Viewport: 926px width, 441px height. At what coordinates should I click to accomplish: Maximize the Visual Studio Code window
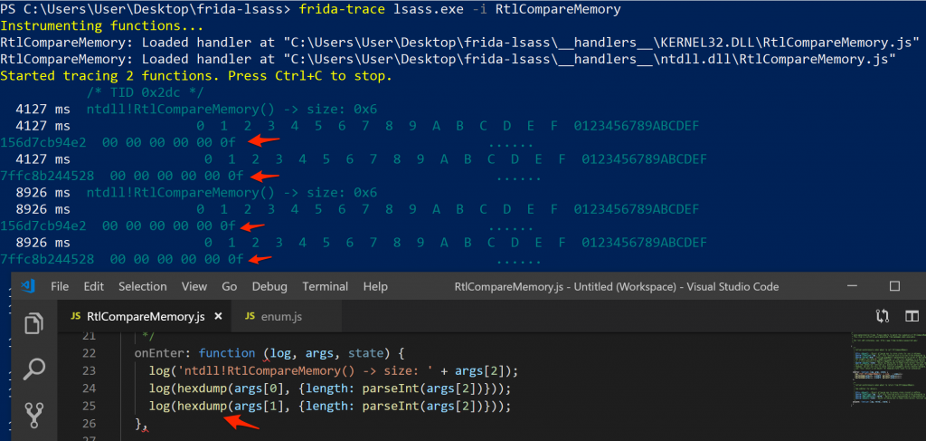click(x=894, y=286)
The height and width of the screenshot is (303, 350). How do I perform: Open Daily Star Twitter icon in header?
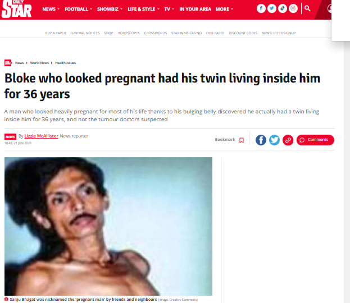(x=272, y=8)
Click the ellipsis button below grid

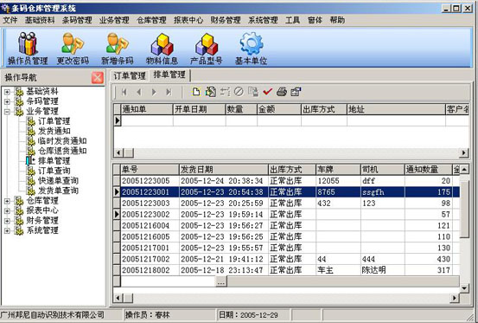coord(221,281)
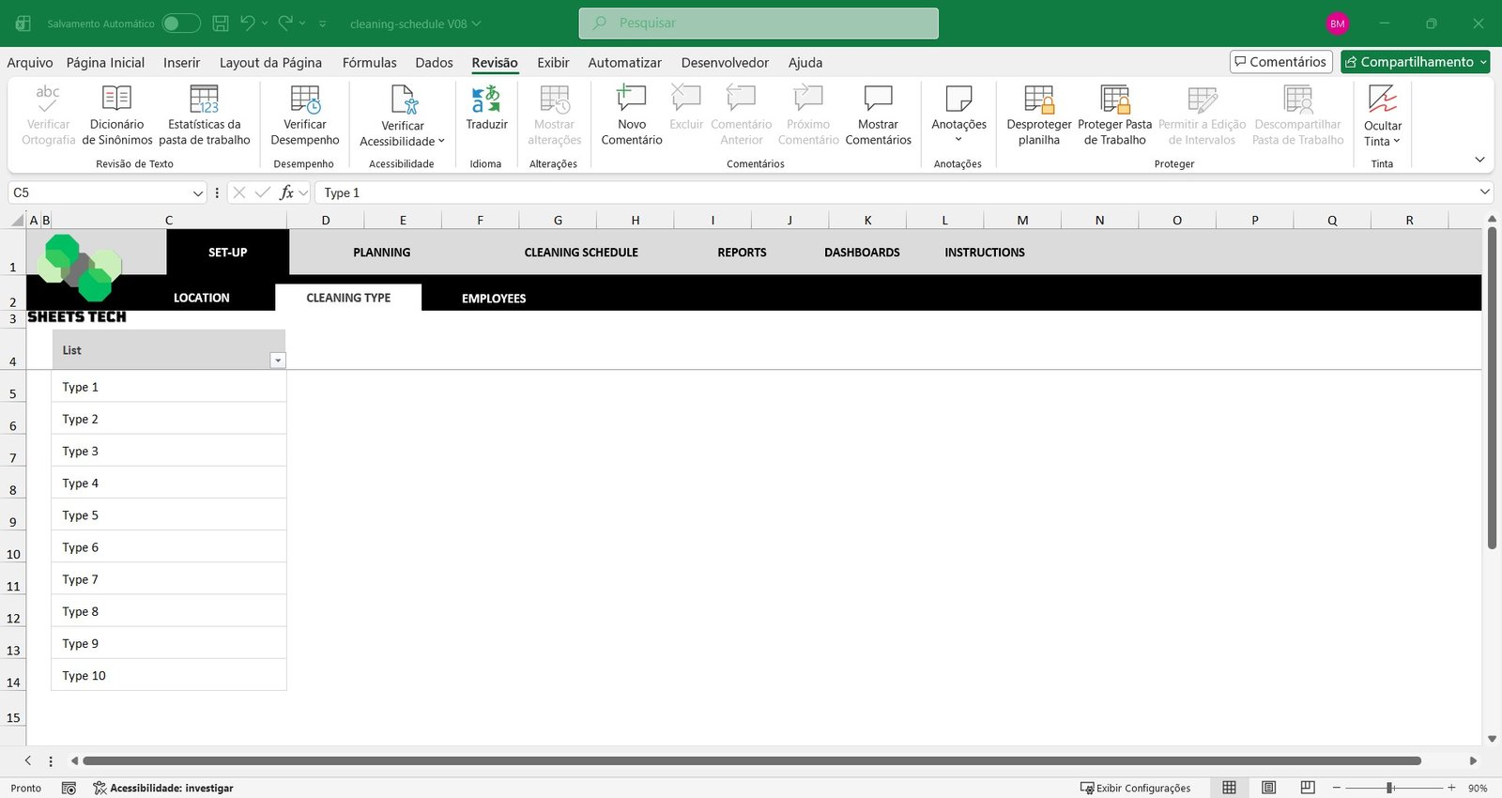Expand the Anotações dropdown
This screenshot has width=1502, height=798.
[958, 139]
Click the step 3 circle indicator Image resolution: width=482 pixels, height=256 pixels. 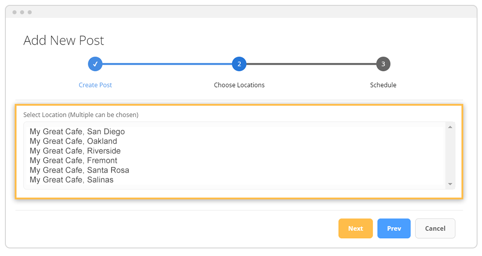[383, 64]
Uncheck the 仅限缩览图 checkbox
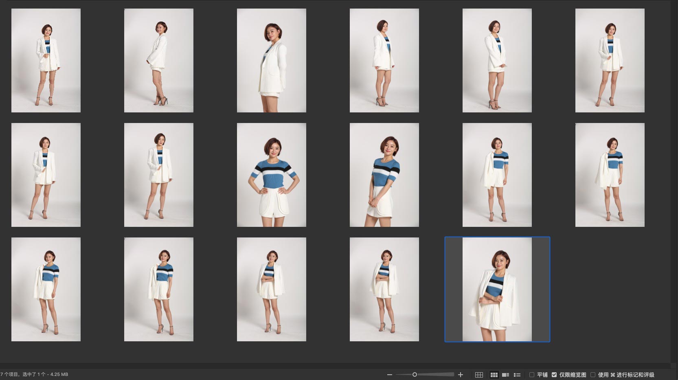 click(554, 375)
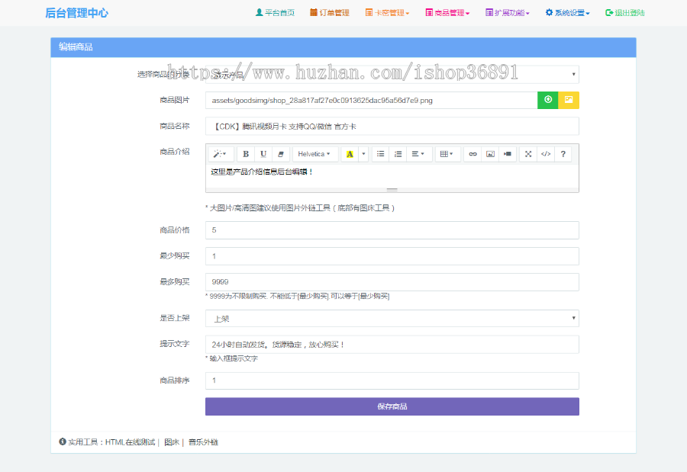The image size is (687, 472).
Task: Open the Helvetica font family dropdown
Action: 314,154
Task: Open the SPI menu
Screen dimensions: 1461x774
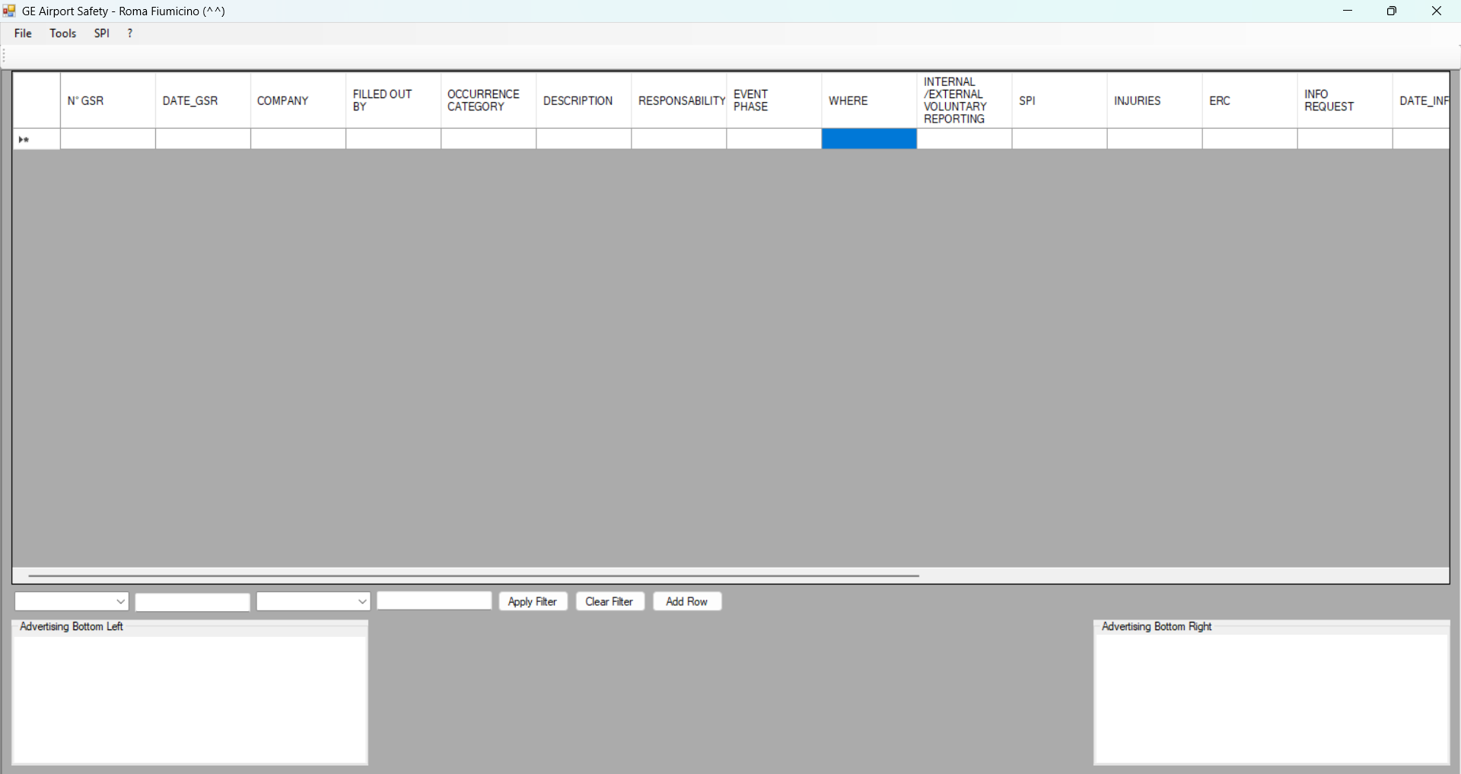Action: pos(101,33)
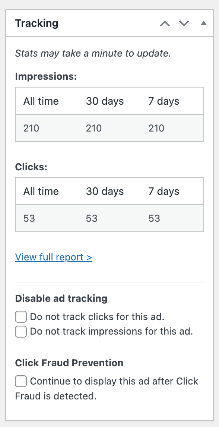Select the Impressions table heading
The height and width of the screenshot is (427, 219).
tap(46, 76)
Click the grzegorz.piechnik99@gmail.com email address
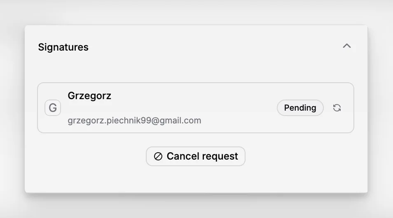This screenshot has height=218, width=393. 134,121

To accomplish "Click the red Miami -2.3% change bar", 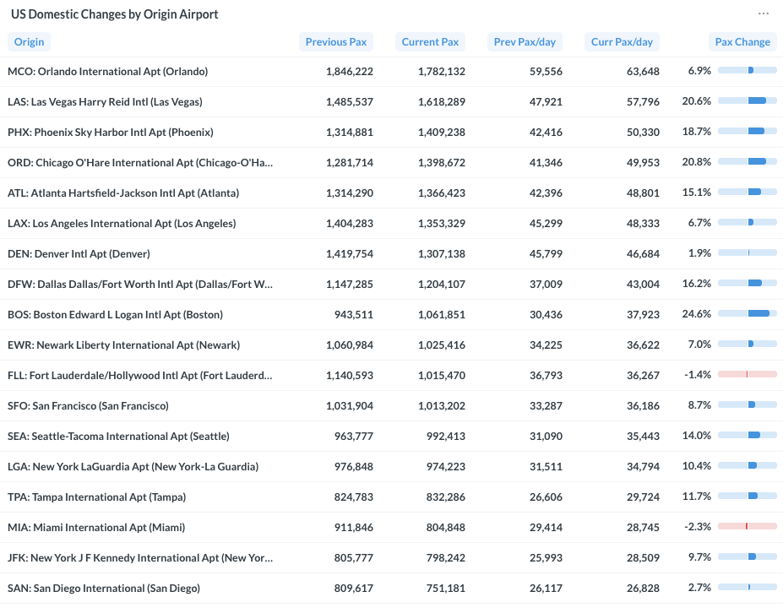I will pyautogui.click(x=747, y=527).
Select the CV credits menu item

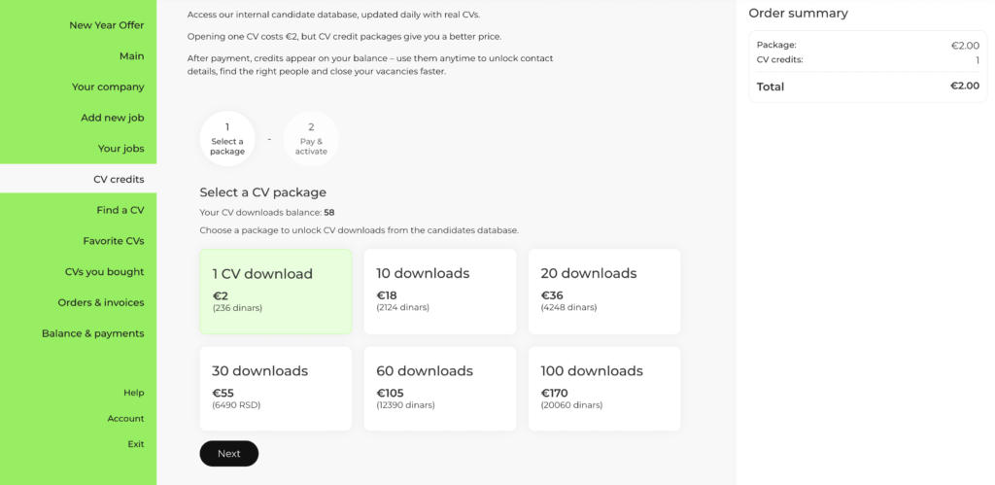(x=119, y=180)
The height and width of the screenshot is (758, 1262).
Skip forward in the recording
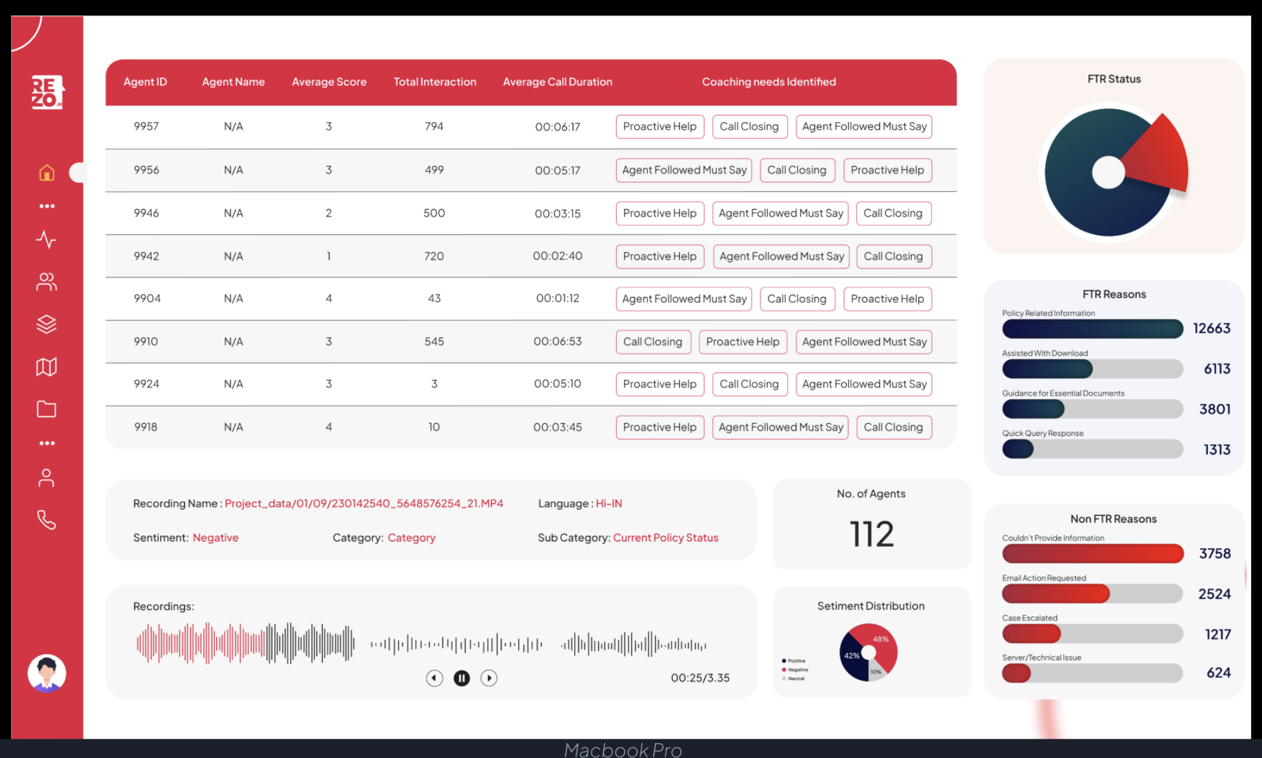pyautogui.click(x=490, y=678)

▸ Problem to work on
From the data above, retype only the lines starting with the line with "Uncheck the 仅限缩览图 checkbox" and going on through the line with "Task: Open the SPI menu", exactly, leaving out the pictures.

▸ Answer below
Uncheck the 仅限缩览图 checkbox
 click(554, 375)
The image size is (687, 472).
Task: Open the Helvetica font family dropdown
Action: 314,154
Task: Open the SPI menu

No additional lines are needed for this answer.